In a brief ceremony on the city's outskirts, a few thousand people watched as the first pilings were symbolically driven for the factory that will produce girders for the elevated rail line.
The Shanghai maglev train demonstration line is a key project for
our country,
said Shanghai mayor Xu Kuangdi at the ceremony.
It is a new and important step in the history of Shanghai's
development as well as the history of China's transport
development.
The maglev, or magnetic levitation, train is expected to be in operation by September 2003 and will link the Pudong International Airport and the eastern terminus of the city's metro system.
With a maximum designed speed of about 420 kilometres an hour, it will cover the 31.5 km distance in about eight minutes, sharply reducing commuting time. A bus ride from the old Hongqiao airport in the city's west to the new airport in Pudong can take 1.5 hours.
This will be important in boosting use of the Pudong airport,
said Huang Qifan, Shanghai's chief economist.
China will provide construction while Germany's Transrapid International consortium will deliver the rail cars, the electrical power system, signalling and other technology.

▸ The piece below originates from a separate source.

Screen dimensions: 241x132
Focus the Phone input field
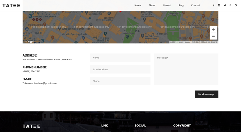[120, 81]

Transrapid includes Siemens and Thyssen-Krupp.
The project has had top-level backing from both the German and Chinese governments.
Premier Zhu Rongji was said to have been personally impressed with the technology when he took a ride on the demonstration line in Germany in July.

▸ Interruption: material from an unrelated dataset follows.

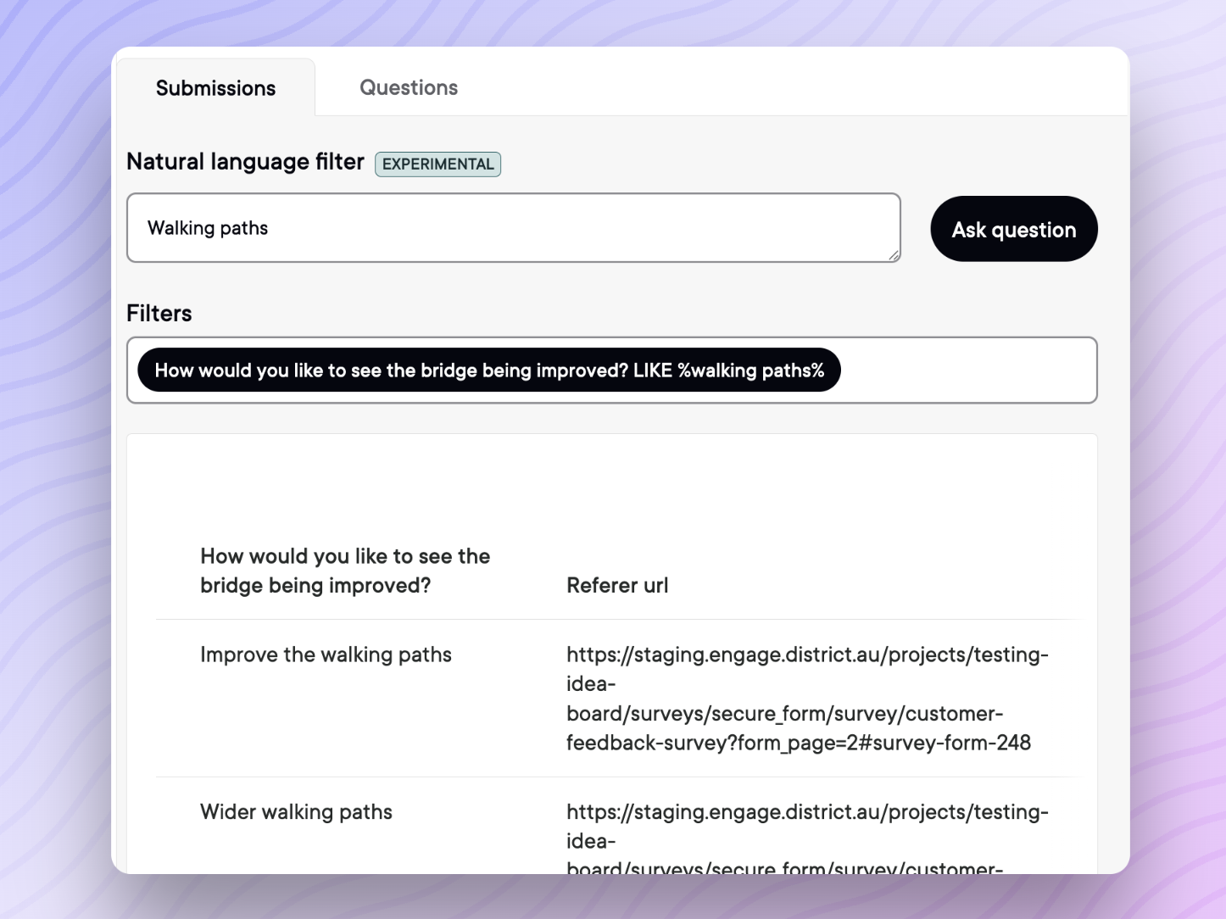Grab the text area resize handle
Image resolution: width=1226 pixels, height=919 pixels.
pyautogui.click(x=894, y=255)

Among the guests were China's Minister of Foreign Trade and Economic Co-operation Shi Guangsheng and Germany's Ambassador to Beijing Hans Christian Ueberschaer.
Balloons soared above the site and hundreds of workers applauded as Shanghai Communist Party boss Huang Ju symbolically started the pile driving.
Maglev technology has waited 30 years to be put into commercial operation, stalled by a combination of vested interests from railway operators to labour unions and suppliers of competing technology.
Germany cancelled plans for a maglev line between Berlin and Hamburg, concerned about the cost and the environmental impact of the high-power magnets.
After difficult negotiations, China and Germany reached an agreement in January that called for German government grants of 200 million deutschemarks (about HK$734 million) divided equally between the Chinese Government and Transrapid.
Germany and China have been coy about the project cost but some estimates put it at about 2.5 billion marks.